Joy, then. But the figures are awkward. As the Telegraph admits, in first class over a third of the men, almost all of the women and all the children survived. In second it was less than 10 per cent of the men, 84 per cent of the women and all the children. But in steerage 12 per cent of the men, 55 per cent of the women and less than one in three of the children survived. Interrogating the figures shows that - despite the strict "women and children first" policy - a greater proportion of first class men survived, than of third class children.
Strangely, the documents quoted by the Telegraph contain observations by another steerage passenger called Buckley, arguing that "the passengers in third class had as much chance as the first and second class passengers". But how can this circle be squared? How, if they had just as much chance, did so many more of them contrive to be drowned? Simple, says the Telegraph. "More of the first class passengers survived because their cabins were closer to the lifeboats [just as much chance?] and many of the emigrants in third class died because their poor English meant they did not understand what was happening."
This Tiltian observation - with its suggestion that had the boat gone down in Swedish, then more would have been saved - seems somehow deficient. And other evidence states that there were many barriers between steerage and the rest of the ship, and that most of them stayed up. In addition some third-class passengers were denied initial access to the boats by sailors who forbade them to enter the first-class area. These included three Irish girls, and - curiously - Mr Buckley himself.
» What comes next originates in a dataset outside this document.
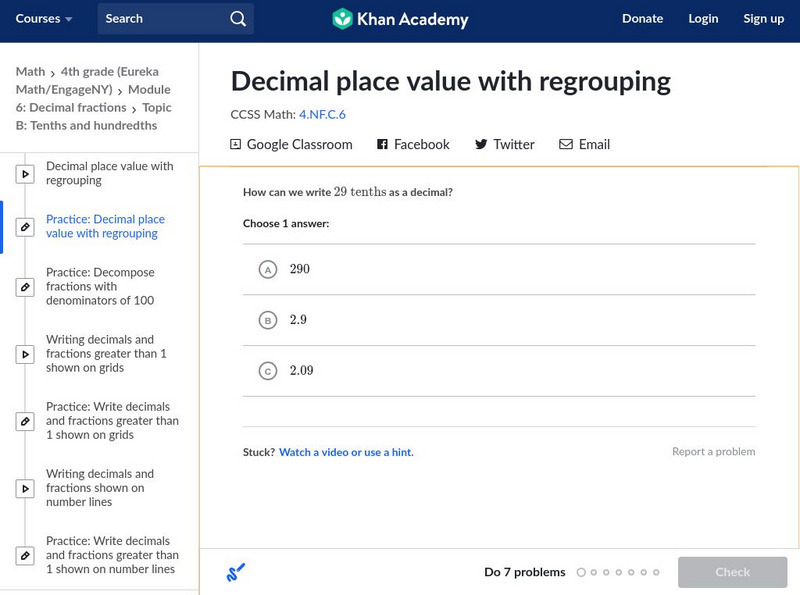
Task: Click the Khan Academy logo
Action: [400, 19]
These facts, of course, do not really justify the American Hollywood myth of the deliberate lock-out, which is the version of history preferred both by vulgar old Marxists and vulgar new Meritocrats. But they certainly don't do much for noblesse oblige.
So, if the Telegraph chose to puncture the "myth" of the way that class decided who lived and who died on the Titanic, what might the liberal Guardian discover at the very same exhibition? Titanic's owners tried to gag filmmakers, that's what. Shipping companies apparently put pressure on cinema chains in a bid to "suppress material which might frighten away passengers". Just before the second world war, says the Guardian, the British Chamber of Commerce demanded that the Board of Trade stop Alfred Hitchcock making a film about the Titanic. Furthermore, the Guardian reminds us, the exhibition shows that the British Foreign Office secretly pleaded with US President William Taft to ensure that a senatorial enquiry into the sinking exonerated the British Board of Trade. The issue was one of censorship, cover-up and collusion in high places.
So, QED. The same exhibition based on the same historical disaster that happened 76 years ago this week, and two national papers with two entirely different stories, both of which act to reinforce the current opinions and prejudices of their readers. All of whom can wear "Validated By History" stamps on their foreheads.